━━━━━ Passage to read ━━━━━
Vineet Malhotra is an Indian Television anchor and journalist working with NewsX as a prime time debate show host and consulting editor.

==Early life and education==
He was born in London, England on 14 October 1978. His father was a diplomat who worked for the Ministry of External Affairs. As a result of his father’s foreign trips Vineet grew up in six different countries and was exposed to a multitude of cultures. He grew up in England, Kuwait, Saudi Arabia, Russia and the United States. He was educated at Delhi Public School R K Puram in New Delhi and at UCSF in California, USA.

==Early Days & Cricket ==
Vineet started his TV career with Zee Sports in 2005. He began by presenting cricket shows with the likes of Kapil Dev, Pataudi, Navjot Singh Sidhu, and Ricky Ponting. He later moved to Ten Sports and then to Neo Cricket. It was at the latter that he devised a program, Baat & Bowl, which was an interactive show that delves into the lives of cricket stars in India. Some of the more notable cricketer super stars like Virat Kohli, R. Ashwin, Ajinkya Rahane cast their first impressions on Malhotra's show.

His reputation as a specialist sports anchor caused him to be invited by national TV channel Doordarshan to host the biggest sports event in the history of India, the 19th Commonwealth Games. Subsequently, he hosted the 16th Asian Games for the same channel.

Malhotra worked as a freelance sports anchor and worked extensively with Times Now. He worked as the executive editor with News World India and hosted their prime time debate show "Current Issues"

Malhotra was recently honored with the 'Excellence in Sports Journalism Award, by Sports Rehab

He is currently working with NewsX !
━━━━━ Exercise data ━━━━━
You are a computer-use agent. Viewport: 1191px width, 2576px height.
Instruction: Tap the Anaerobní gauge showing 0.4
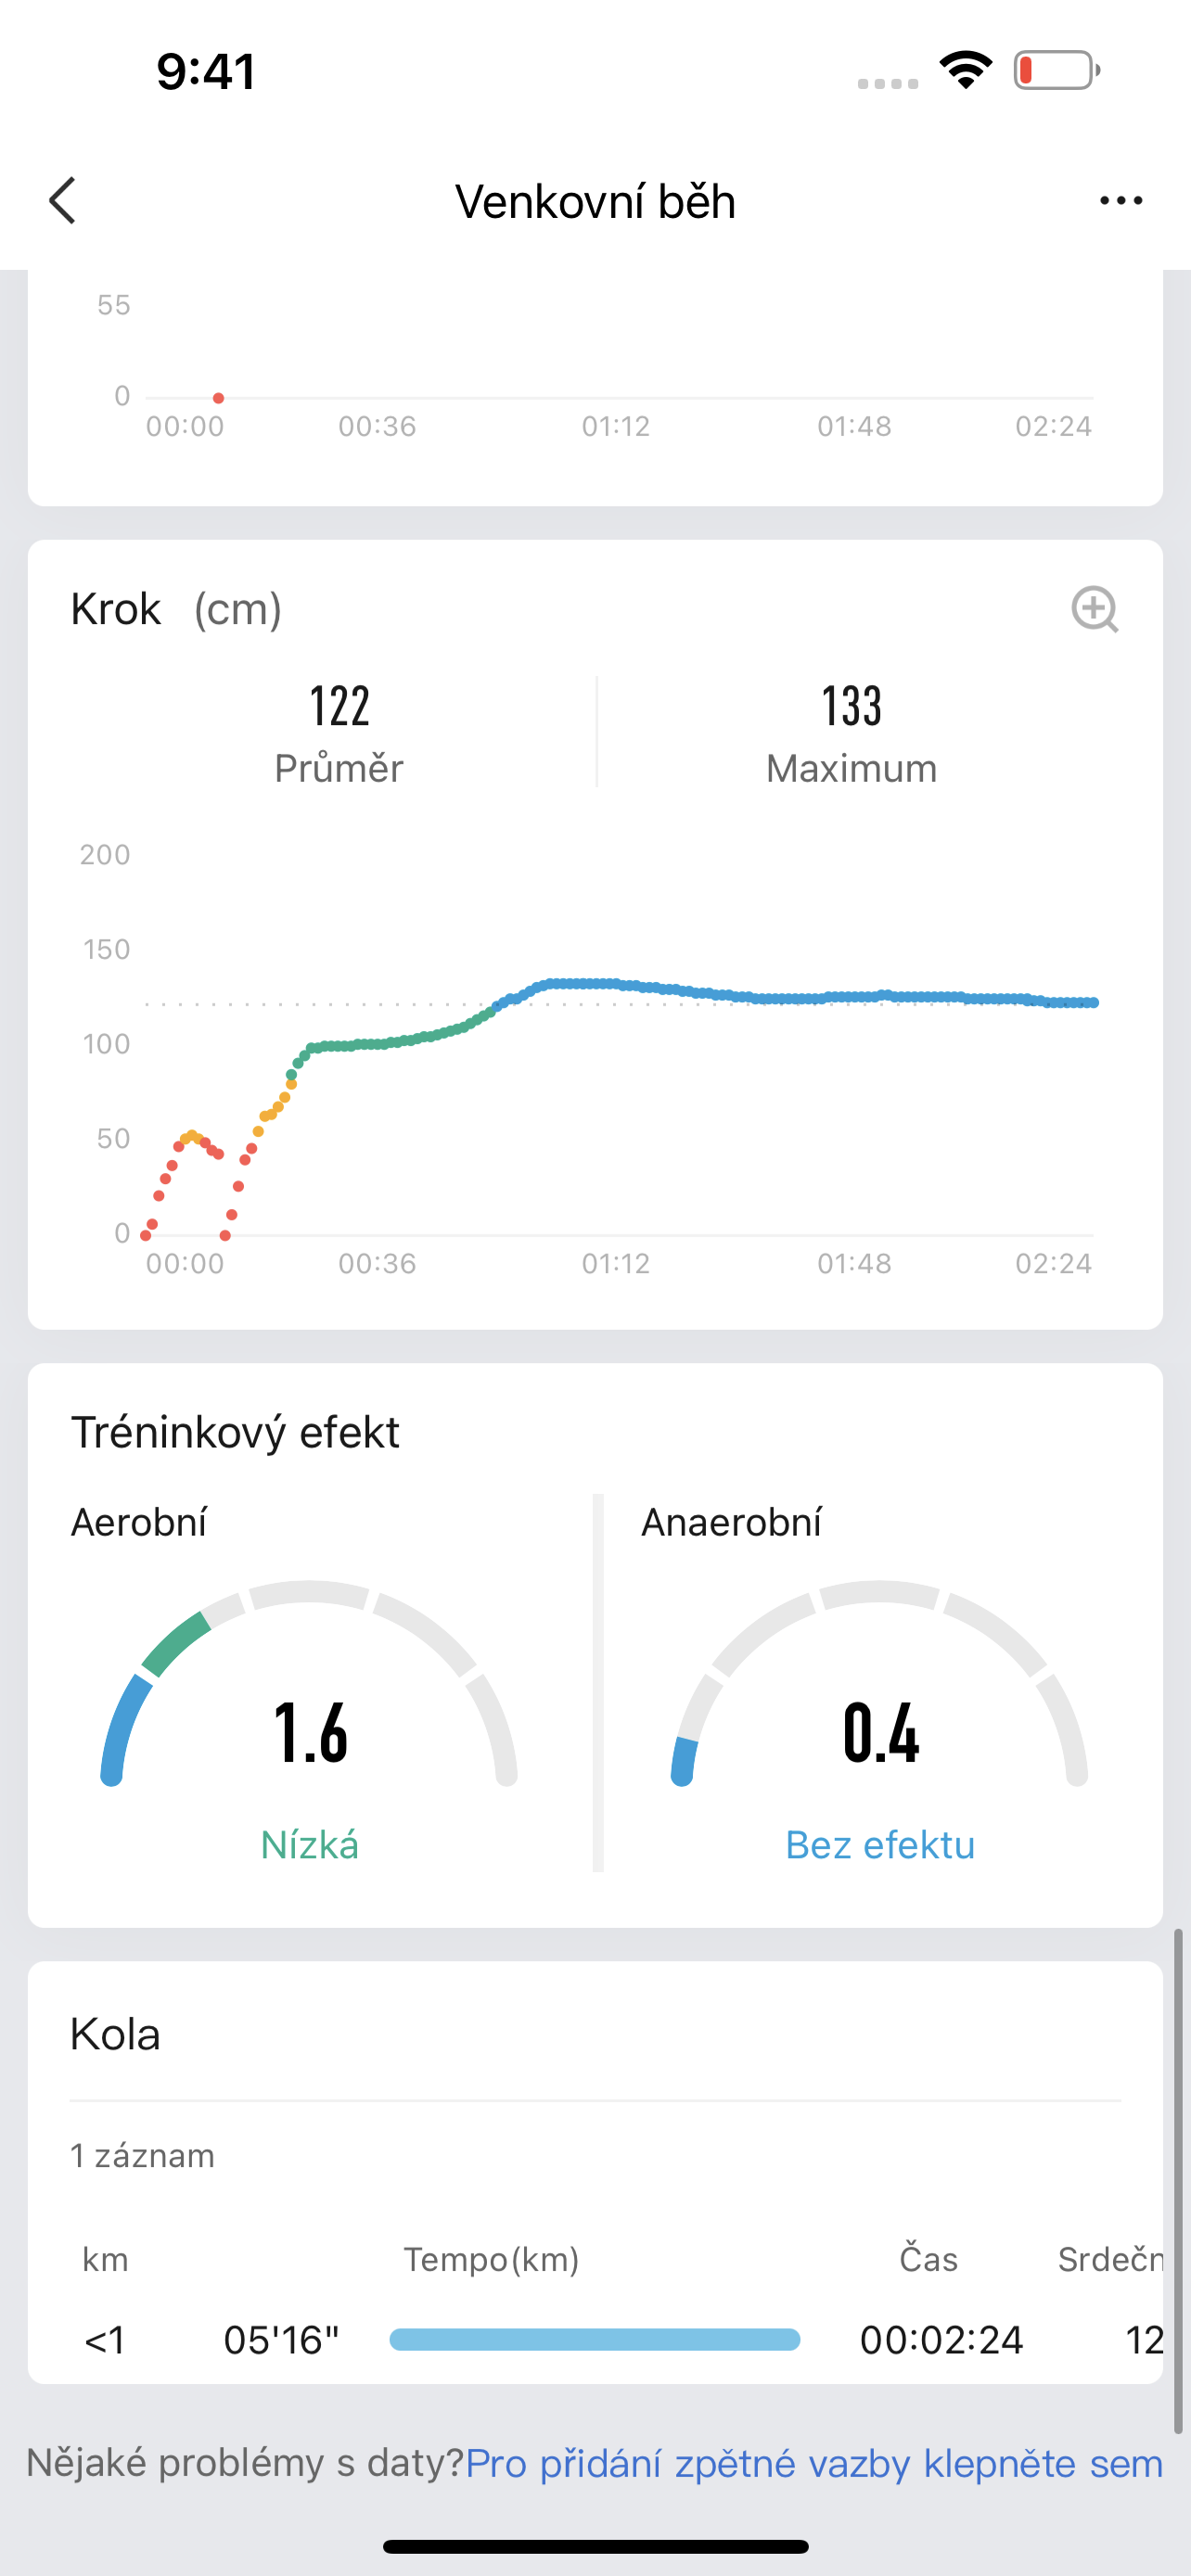pos(881,1733)
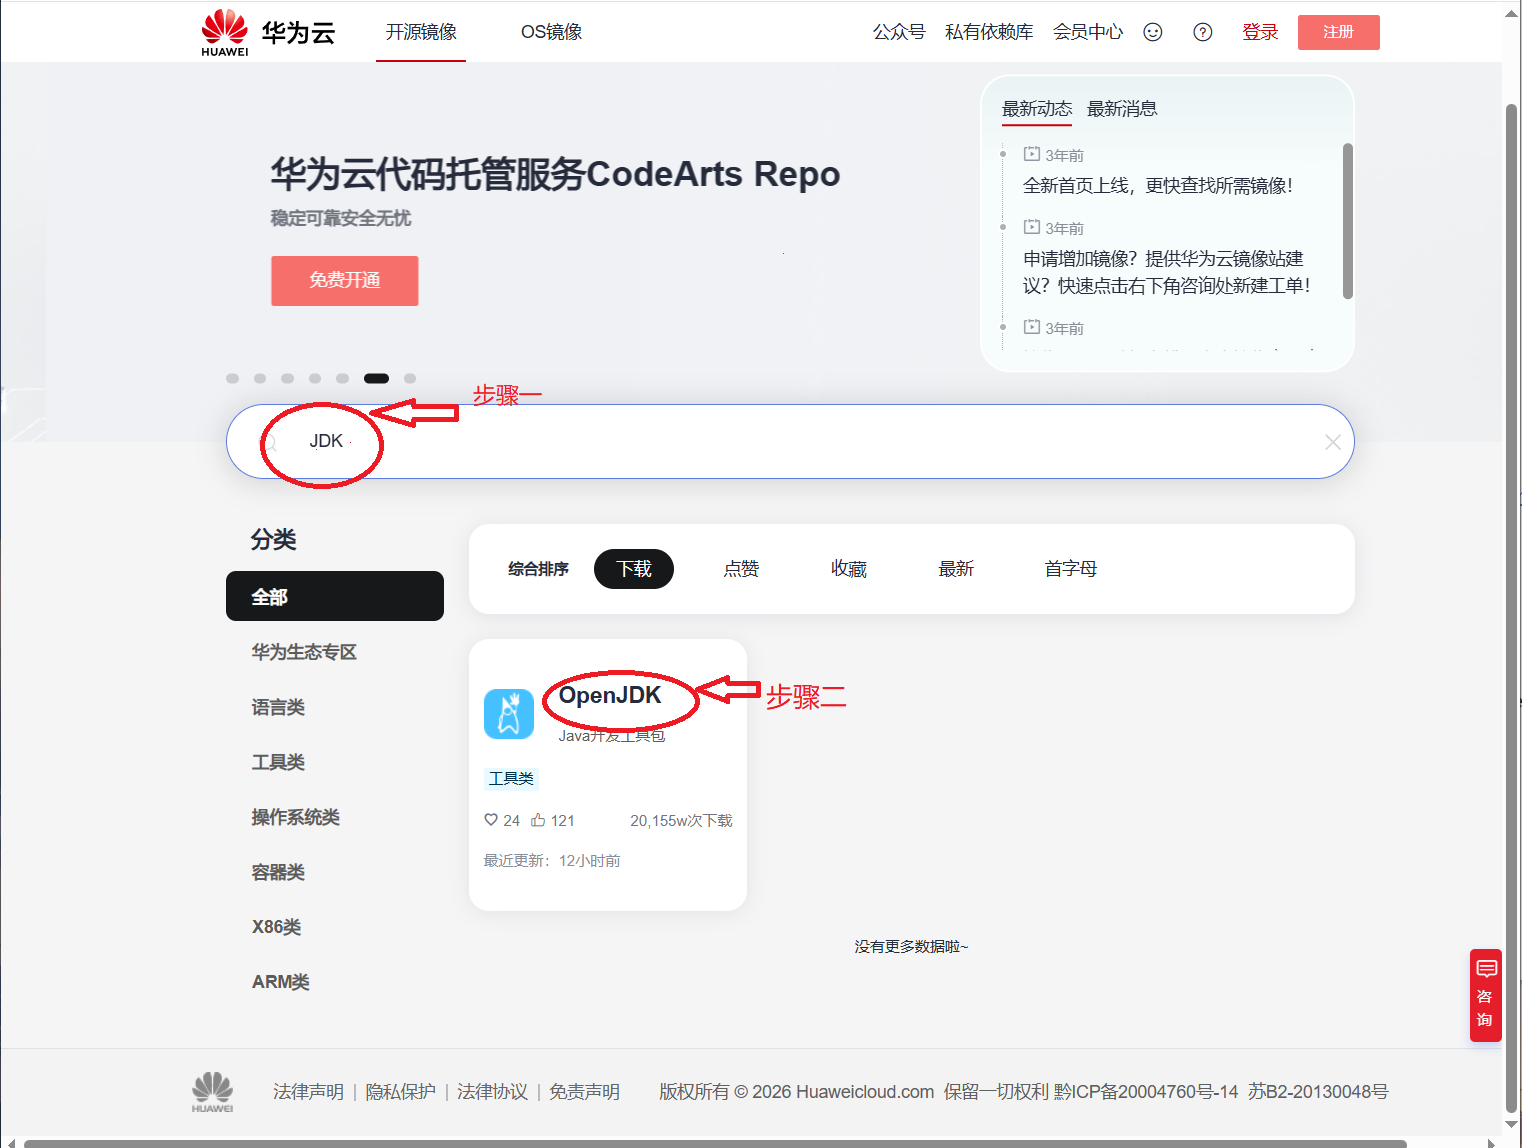Click the news panel vertical scrollbar

pyautogui.click(x=1347, y=221)
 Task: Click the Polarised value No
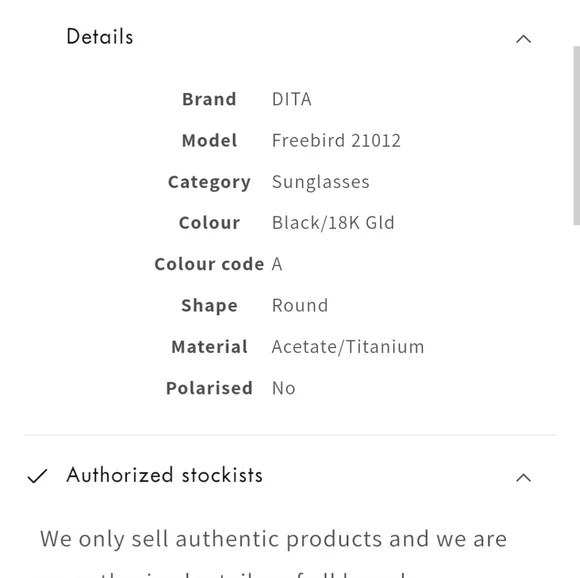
━━━━━
--- Work instruction A ---
Answer these questions using the passage about Vineet Malhotra:
(i) On what date was he born?
(ii) With which channel did he begin his television career, and in what year?
(iii) What prime time debate show did he host at News World India?
--- Work instruction B ---
Quote the passage about Vineet Malhotra from "Malhotra worked as" up to and including "with NewsX !".

--- Answer space A ---
(i) 14 October 1978
(ii) Zee Sports, in 2005
(iii) "Current Issues"

--- Answer space B ---
Malhotra worked as a freelance sports anchor and worked extensively with Times Now. He worked as the executive editor with News World India and hosted their prime time debate show "Current Issues"

Malhotra was recently honored with the 'Excellence in Sports Journalism Award, by Sports Rehab

He is currently working with NewsX !